Listed entries Start Marker

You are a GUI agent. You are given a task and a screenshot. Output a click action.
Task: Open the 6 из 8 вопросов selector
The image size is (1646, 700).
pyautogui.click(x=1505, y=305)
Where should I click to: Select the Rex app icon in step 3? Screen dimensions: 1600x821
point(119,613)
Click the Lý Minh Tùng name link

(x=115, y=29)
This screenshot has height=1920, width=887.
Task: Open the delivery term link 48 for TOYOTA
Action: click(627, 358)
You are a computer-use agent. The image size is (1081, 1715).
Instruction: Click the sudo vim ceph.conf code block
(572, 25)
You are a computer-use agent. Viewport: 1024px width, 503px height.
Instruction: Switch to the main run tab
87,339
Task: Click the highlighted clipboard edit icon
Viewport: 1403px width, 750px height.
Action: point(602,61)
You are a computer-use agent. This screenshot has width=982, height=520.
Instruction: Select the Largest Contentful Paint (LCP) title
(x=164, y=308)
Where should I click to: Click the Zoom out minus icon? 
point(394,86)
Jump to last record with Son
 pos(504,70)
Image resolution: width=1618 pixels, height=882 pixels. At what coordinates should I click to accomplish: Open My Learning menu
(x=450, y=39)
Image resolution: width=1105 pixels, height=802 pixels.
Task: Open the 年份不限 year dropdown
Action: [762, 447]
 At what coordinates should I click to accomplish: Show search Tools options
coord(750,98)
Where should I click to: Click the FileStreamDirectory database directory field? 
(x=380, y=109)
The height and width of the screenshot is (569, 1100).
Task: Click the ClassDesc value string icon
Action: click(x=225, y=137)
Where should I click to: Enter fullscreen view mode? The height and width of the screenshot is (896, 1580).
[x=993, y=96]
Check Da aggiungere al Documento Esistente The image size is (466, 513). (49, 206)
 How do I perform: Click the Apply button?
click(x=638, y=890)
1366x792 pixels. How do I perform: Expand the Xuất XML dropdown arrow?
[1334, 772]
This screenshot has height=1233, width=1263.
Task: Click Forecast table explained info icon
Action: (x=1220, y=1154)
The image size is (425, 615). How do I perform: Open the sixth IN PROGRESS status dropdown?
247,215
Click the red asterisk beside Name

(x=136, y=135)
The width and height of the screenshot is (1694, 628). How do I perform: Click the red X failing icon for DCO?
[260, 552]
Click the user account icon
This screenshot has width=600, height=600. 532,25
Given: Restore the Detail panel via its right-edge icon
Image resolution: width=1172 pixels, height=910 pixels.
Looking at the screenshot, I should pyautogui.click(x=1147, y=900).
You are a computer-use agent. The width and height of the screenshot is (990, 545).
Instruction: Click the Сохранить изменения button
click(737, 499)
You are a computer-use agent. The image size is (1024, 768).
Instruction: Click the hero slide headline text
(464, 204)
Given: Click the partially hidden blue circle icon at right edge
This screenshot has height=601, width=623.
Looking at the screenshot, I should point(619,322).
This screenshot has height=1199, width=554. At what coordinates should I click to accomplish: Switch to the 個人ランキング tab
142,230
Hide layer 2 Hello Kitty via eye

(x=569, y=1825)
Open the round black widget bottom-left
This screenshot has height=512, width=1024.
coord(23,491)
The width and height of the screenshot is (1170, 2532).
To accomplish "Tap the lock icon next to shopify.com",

Listed entries End Marker

Activity —
Precisely the line with "You are a computer-use agent. The width" and the lines after it, up to the last line of the entries above, are to be reproduced, and nothing more.

Task output —
You are a computer-use agent. The width and height of the screenshot is (990, 545).
Instruction: Click the Сохранить изменения button
click(737, 499)
You are a computer-use agent. The image size is (1024, 768).
Instruction: Click the hero slide headline text
(464, 204)
Given: Click the partially hidden blue circle icon at right edge
This screenshot has height=601, width=623.
Looking at the screenshot, I should point(619,322).
This screenshot has height=1199, width=554. At what coordinates should I click to accomplish: Switch to the 個人ランキング tab
142,230
Hide layer 2 Hello Kitty via eye

(x=569, y=1825)
Open the round black widget bottom-left
This screenshot has height=512, width=1024.
coord(23,491)
The width and height of the screenshot is (1170, 2532).
To accomplish "Tap the lock icon next to shopify.com",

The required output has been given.